The behavior of the BN layer in train and eval mode

is_Juncheng · May 31, 2022, 2:10am

Search before you ask. I saw a lot of related questions, but none of them were complete enough, so I wanted to provide a comprehensive summary and in-depth discussion here.

First we should clarify how the BN layer is calculated：

image921×271 23.3 KB

reference：BatchNorm2d — PyTorch master documentation
The BN layer will calculate the mean and val in each batch of input data and then normalize them. And move through γ and β to the new data distribution where γ and β are learnable parameters.
According to my own experiments, setting eval mode on the BN layer does not prevent the BN layer parameters from being updated.Just different behavior！
This is also reflected in many of the responses, eg.
What is the meaning of the training attribute?model.train() and model.eval()? - #2 by ptrblck
Does gradients change in Model.eval()? - #2 by ptrblck
What does model.eval() do for batchnorm layer? - #2 by smth
problem:
In model.train(), we use the input data’s statistical features (mean and var) to normalize and use the training γ and β to move to the new data distribution.
In model.eval(), we use the trained γ and β statistical features for normalization. Right?

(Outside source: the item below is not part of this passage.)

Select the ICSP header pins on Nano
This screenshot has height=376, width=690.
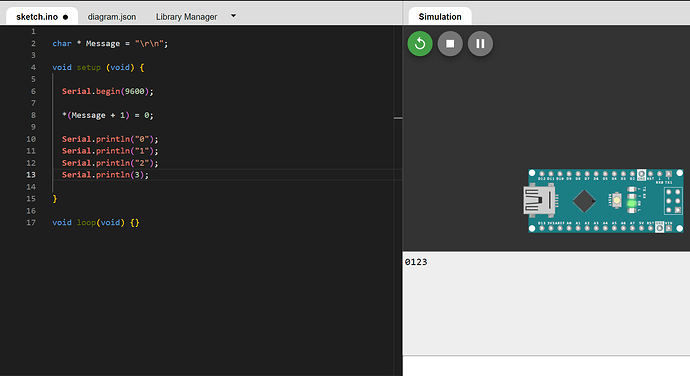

I’m not sure if my insights are correct, feel free to correct me!

ptrblck · May 31, 2022, 3:13am

No, gamma and beta refer to the trainable affine parameters stored as the .weight and .bias attributes. These parameters will not be updated by the calculated mean and stddev but the running_mean and running_var during training.
That’s correct as the .train() and .eval() mode does not change the behavior of the trainable parameters, just how the input activation will be normalized:

during training: the input activation will be normalized using the calculated input activations stats (mean and var) and the running stats will be updated (running_mean and running_var)
during eval: the input activation will be normalized using the running stats as described also in your cross-post.

Calling model.train() or model.eval() ooes not disable the gradient calculation of the affine parameters (.weight and .bias).

No, during eval() gamma/weight and beta/bias will still be used as before. The normalization will be done using the running stats (mean subtraction and division by the stddev).